通貨発行益(seignorage:シニョレッジ)というものについてなんだか色んな話がWeb上にもあってややこしい。ということでまとめておくことにした。しかしちゃんとした一次資料にあたってないので、あくまで覚書ね。

政府が10年もので金利1%の長期国債を10,000円で売ったとしよう。この場合の金利は年利であり、利息は半年ごとに払われる。つまりこの国債を買った主体は10年にわたって半年ごとに50円ずつ利息を受け取り、償還期限の10年目が来たときに最後の利息といっしょに10,000円が戻ってくることになる。現在の日本では、国債の典型的な買い手は国内の金融機関である。

金融機関が買ったばかりのタイミングで、この国債を日銀が買い切ったとしよう。このときの購入価格は、実際には10,000円以上、11,000円以下のいくらかになるだろうが、とにかく日銀と売り手で同意がとれれば後の議論には関係ない。

この国債は日銀の所有となり、償還期限が来るまで政府が日銀に利息を払うことになる。
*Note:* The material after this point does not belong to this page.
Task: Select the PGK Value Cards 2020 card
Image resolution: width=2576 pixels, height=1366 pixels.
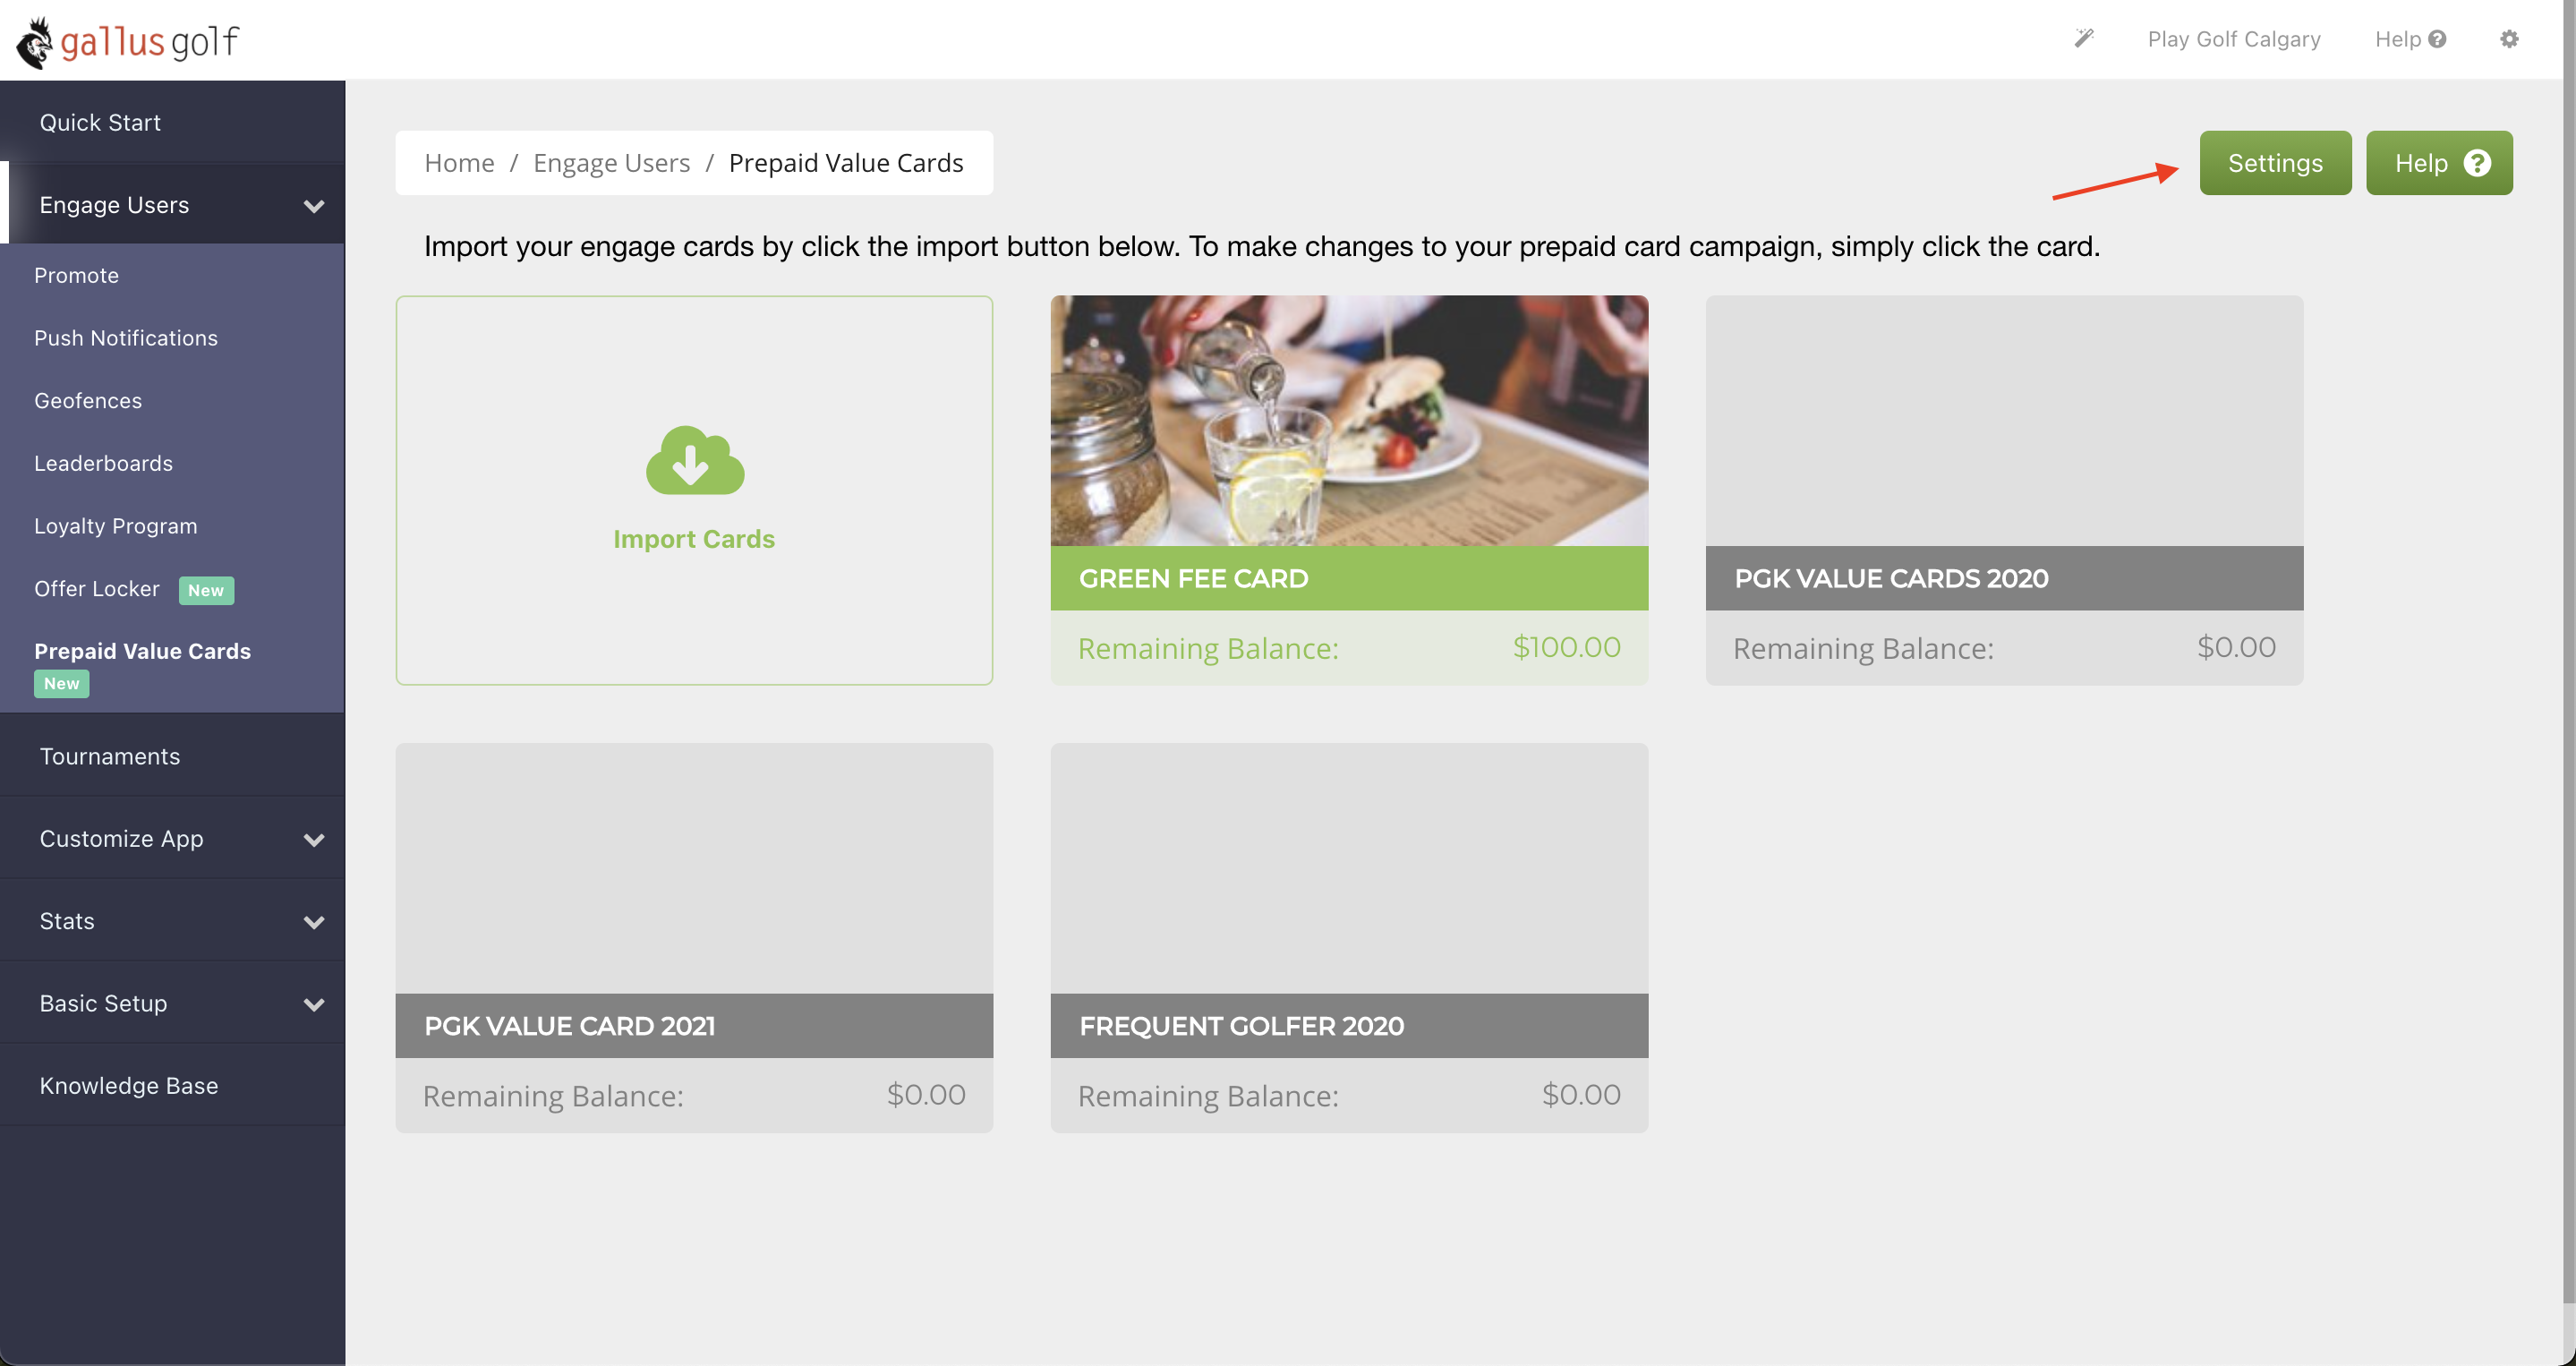Action: [2003, 490]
しかし規則の定めるところにより、日銀の保有する資産から発生する利益は手数料的なわずかな金額を差し引いた後で国庫に納入される。つまり、実質上、利息分が棒引きになる、ということだ。

そうすると、国債を発行する際に立てる、利息を含めた返済計画のうち、利息分が浮くことになる。これを通貨発行益と呼ぶ。

また、償還期限の来た国債は、日銀が政府に償還を要求することになる。しかしこれは政府日銀の同意の下、借り換えを行ってもいい(償還要求そのものを行わずに保有し続けてもよさそうだけど未確認)。借り換えを行っている間は、元本の10,000円も返さなくてもいい。これを含めて通貨発行益と呼ぶこともある。

正式な定義がどちらなのかよく分からないが、どちらの用法も世間にあるようなので、まずはいちいち確認するのが建設的と考えている。